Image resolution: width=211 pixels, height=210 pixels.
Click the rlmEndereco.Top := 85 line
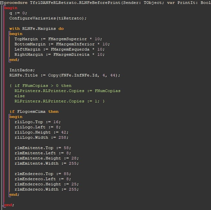[x=43, y=174]
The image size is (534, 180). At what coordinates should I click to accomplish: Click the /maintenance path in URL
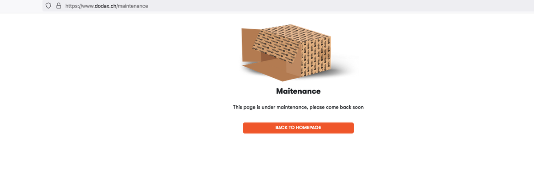tap(132, 6)
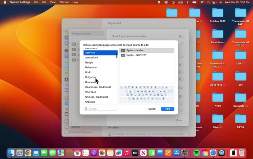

+++

Which lines above contain the word "Click" with matching case? Copy each of them in full.

» **Written solution**:
Click the rlmEndereco.Top := 85 line
The image size is (534, 180). At what coordinates should I click to accomplish: Click the /maintenance path in URL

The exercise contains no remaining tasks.